• TEXT BLOCK:
In the same way that January gives us chance to make resolutions, December is a good time to reflect on how things have gone over the past year. For me, one of the highlights was joining the Think Ethics programme on secondment, as a policy manager, to lead work on raising awareness of research ethics and working closely with Research Ethics Committees (REC) and the Health Research Authority (HRA) staff to discuss how we improve the research ethics process. I'm very privileged to be in this role.
I joined the HRA three years ago as an Approvals Specialist. A huge amount has happened since then and being able to directly contribute to how we improve the process and raise awareness was an exciting opportunity I didn't want to miss.
My previous role involved working with REC members at regional development days, where they receive training to support them with their role. During one of these sessions I bumped into a healthcare professional who I worked with on a prostate cancer trial in 1999 and our chance meeting made me realise how fortunate I've been to work in health research for more than 20 years.
During my career I've managed six health projects and trials in universities, the NHS and the private sectors as well as working in research management for the National Institute for Health and Care Research and research and development departments at NHS Trusts.
My experience has given me empathy and understanding of the frustrations from researchers and sponsors with the research ethics process. I'm genuinely able to say ‘I've been in your situation’. But I also know how important the regulatory process is and that things have to be done the right way, as well as efficiently and that we have to be transparent and public facing.

• TASK PROMPT: In the year-end reflection, why does the writer say they can honestly tell researchers and sponsors "I've been in your situation"? Answer in one to three sentences. The data that follows comes from a different source than the text above.

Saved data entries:
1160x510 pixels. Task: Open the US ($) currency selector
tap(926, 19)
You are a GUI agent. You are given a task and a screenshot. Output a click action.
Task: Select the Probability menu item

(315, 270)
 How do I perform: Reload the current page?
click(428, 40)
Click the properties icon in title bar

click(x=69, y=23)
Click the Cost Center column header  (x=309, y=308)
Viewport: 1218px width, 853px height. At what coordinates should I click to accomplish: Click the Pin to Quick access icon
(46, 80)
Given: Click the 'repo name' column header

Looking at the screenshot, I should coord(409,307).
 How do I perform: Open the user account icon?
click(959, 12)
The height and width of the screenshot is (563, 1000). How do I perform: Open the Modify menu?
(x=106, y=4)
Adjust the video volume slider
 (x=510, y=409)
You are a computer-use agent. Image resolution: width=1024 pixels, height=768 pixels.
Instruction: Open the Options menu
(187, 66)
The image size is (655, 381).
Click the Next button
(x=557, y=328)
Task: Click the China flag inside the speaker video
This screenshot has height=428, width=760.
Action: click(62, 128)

• SOLUTION TO THIS TASK: The writer has spent more than 20 years in health research, managing six health projects and trials in universities, the NHS and the private sector and working in research management. That experience gave them empathy for researchers and sponsors and an understanding of their frustrations with the research ethics process.